[EXERCISE] Copy out every record exactly.

RECORDS TO PROCESS Block Start

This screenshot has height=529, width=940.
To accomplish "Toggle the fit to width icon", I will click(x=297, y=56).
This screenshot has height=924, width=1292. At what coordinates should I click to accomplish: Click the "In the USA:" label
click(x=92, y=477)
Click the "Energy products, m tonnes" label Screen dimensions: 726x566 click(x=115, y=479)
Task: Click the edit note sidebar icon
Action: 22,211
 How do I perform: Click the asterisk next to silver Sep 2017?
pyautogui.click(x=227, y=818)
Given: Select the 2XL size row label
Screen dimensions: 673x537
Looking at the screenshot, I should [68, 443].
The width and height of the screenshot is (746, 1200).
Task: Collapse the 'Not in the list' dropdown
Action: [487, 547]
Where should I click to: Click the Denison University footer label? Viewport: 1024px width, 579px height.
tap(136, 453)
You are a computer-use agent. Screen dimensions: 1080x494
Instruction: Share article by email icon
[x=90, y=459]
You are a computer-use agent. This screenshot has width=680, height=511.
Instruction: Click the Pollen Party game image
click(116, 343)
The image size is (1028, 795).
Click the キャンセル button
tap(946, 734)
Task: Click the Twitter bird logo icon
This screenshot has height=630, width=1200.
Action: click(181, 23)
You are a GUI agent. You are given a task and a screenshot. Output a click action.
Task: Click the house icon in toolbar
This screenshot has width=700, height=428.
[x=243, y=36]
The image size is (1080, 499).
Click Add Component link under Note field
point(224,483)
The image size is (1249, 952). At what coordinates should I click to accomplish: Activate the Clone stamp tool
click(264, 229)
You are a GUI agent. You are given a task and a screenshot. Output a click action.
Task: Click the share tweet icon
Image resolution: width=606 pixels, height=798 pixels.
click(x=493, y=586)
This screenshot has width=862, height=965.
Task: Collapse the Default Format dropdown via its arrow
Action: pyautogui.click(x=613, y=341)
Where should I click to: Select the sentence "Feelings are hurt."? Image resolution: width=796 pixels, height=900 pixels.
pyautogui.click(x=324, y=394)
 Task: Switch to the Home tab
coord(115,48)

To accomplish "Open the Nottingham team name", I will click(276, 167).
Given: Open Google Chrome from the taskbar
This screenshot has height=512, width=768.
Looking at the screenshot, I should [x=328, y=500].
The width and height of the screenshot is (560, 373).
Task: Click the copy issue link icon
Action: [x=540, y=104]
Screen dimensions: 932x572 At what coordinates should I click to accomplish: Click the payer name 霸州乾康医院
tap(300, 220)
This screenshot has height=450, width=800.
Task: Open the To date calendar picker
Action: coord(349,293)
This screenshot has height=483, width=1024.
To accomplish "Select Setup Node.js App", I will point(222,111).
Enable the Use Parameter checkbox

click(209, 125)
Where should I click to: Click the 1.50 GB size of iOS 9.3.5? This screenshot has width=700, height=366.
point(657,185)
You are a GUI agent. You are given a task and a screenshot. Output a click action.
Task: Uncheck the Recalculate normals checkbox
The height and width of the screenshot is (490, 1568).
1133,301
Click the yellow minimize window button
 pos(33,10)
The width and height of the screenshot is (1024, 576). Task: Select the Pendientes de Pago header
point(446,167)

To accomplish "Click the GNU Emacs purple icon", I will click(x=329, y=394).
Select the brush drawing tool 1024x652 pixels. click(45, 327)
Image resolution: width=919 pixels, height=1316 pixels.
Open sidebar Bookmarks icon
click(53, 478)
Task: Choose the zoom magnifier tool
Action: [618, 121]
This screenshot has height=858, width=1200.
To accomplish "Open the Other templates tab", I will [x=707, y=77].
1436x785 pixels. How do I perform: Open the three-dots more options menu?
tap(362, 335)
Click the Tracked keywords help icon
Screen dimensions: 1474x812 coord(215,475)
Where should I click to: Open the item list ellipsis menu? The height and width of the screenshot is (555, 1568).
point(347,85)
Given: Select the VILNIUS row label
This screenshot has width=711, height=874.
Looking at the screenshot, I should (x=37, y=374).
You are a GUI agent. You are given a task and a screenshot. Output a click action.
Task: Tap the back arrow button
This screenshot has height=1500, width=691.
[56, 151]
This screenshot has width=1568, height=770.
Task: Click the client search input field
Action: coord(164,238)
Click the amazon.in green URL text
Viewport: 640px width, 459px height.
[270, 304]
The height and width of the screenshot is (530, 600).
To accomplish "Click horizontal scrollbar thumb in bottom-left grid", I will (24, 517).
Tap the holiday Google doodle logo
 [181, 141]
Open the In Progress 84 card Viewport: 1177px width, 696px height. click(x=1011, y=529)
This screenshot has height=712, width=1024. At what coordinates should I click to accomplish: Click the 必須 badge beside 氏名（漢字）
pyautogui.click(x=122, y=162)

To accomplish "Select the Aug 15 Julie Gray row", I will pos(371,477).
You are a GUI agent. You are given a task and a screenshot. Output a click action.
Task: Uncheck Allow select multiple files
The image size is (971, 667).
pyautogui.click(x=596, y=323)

RECORDS TO PROCESS Block End

[SOLUTION]
This screenshot has height=529, width=940.
To accomplish "Toggle the fit to width icon", I will click(x=297, y=56).
This screenshot has height=924, width=1292. At what coordinates should I click to accomplish: Click the "In the USA:" label
click(x=92, y=477)
Click the "Energy products, m tonnes" label Screen dimensions: 726x566 click(x=115, y=479)
Task: Click the edit note sidebar icon
Action: 22,211
 How do I perform: Click the asterisk next to silver Sep 2017?
pyautogui.click(x=227, y=818)
Given: Select the 2XL size row label
Screen dimensions: 673x537
Looking at the screenshot, I should [68, 443].
The width and height of the screenshot is (746, 1200).
Task: Collapse the 'Not in the list' dropdown
Action: [487, 547]
Where should I click to: Click the Denison University footer label? Viewport: 1024px width, 579px height.
tap(136, 453)
You are a computer-use agent. Screen dimensions: 1080x494
Instruction: Share article by email icon
[x=90, y=459]
You are a computer-use agent. This screenshot has width=680, height=511.
Instruction: Click the Pollen Party game image
click(116, 343)
The image size is (1028, 795).
Click the キャンセル button
tap(946, 734)
Task: Click the Twitter bird logo icon
This screenshot has height=630, width=1200.
Action: click(181, 23)
You are a GUI agent. You are given a task and a screenshot. Output a click action.
Task: Click the house icon in toolbar
This screenshot has width=700, height=428.
[x=243, y=36]
The image size is (1080, 499).
Click Add Component link under Note field
point(224,483)
The image size is (1249, 952). At what coordinates should I click to accomplish: Activate the Clone stamp tool
click(264, 229)
You are a GUI agent. You are given a task and a screenshot. Output a click action.
Task: Click the share tweet icon
Image resolution: width=606 pixels, height=798 pixels.
click(x=493, y=586)
This screenshot has width=862, height=965.
Task: Collapse the Default Format dropdown via its arrow
Action: pyautogui.click(x=613, y=341)
Where should I click to: Select the sentence "Feelings are hurt."? Image resolution: width=796 pixels, height=900 pixels.
pyautogui.click(x=324, y=394)
 Task: Switch to the Home tab
coord(115,48)

To accomplish "Open the Nottingham team name", I will click(276, 167).
Given: Open Google Chrome from the taskbar
This screenshot has height=512, width=768.
Looking at the screenshot, I should [x=328, y=500].
The width and height of the screenshot is (560, 373).
Task: Click the copy issue link icon
Action: [x=540, y=104]
Screen dimensions: 932x572 At what coordinates should I click to accomplish: Click the payer name 霸州乾康医院
tap(300, 220)
This screenshot has height=450, width=800.
Task: Open the To date calendar picker
Action: coord(349,293)
This screenshot has height=483, width=1024.
To accomplish "Select Setup Node.js App", I will point(222,111).
Enable the Use Parameter checkbox

click(209, 125)
Where should I click to: Click the 1.50 GB size of iOS 9.3.5? This screenshot has width=700, height=366.
point(657,185)
You are a GUI agent. You are given a task and a screenshot. Output a click action.
Task: Uncheck the Recalculate normals checkbox
The height and width of the screenshot is (490, 1568).
1133,301
Click the yellow minimize window button
 pos(33,10)
The width and height of the screenshot is (1024, 576). Task: Select the Pendientes de Pago header
point(446,167)

To accomplish "Click the GNU Emacs purple icon", I will click(x=329, y=394).
Select the brush drawing tool 1024x652 pixels. click(45, 327)
Image resolution: width=919 pixels, height=1316 pixels.
Open sidebar Bookmarks icon
click(53, 478)
Task: Choose the zoom magnifier tool
Action: [618, 121]
This screenshot has height=858, width=1200.
To accomplish "Open the Other templates tab", I will [x=707, y=77].
1436x785 pixels. How do I perform: Open the three-dots more options menu?
tap(362, 335)
Click the Tracked keywords help icon
Screen dimensions: 1474x812 coord(215,475)
Where should I click to: Open the item list ellipsis menu? The height and width of the screenshot is (555, 1568).
point(347,85)
Given: Select the VILNIUS row label
This screenshot has width=711, height=874.
Looking at the screenshot, I should (x=37, y=374).
You are a GUI agent. You are given a task and a screenshot. Output a click action.
Task: Tap the back arrow button
This screenshot has height=1500, width=691.
[56, 151]
This screenshot has width=1568, height=770.
Task: Click the client search input field
Action: coord(164,238)
Click the amazon.in green URL text
Viewport: 640px width, 459px height.
[270, 304]
The height and width of the screenshot is (530, 600).
To accomplish "Click horizontal scrollbar thumb in bottom-left grid", I will (24, 517).
Tap the holiday Google doodle logo
 [181, 141]
Open the In Progress 84 card Viewport: 1177px width, 696px height. click(x=1011, y=529)
This screenshot has height=712, width=1024. At what coordinates should I click to accomplish: Click the 必須 badge beside 氏名（漢字）
pyautogui.click(x=122, y=162)

To accomplish "Select the Aug 15 Julie Gray row", I will pos(371,477).
You are a GUI agent. You are given a task and a screenshot. Output a click action.
Task: Uncheck Allow select multiple files
The image size is (971, 667).
pyautogui.click(x=596, y=323)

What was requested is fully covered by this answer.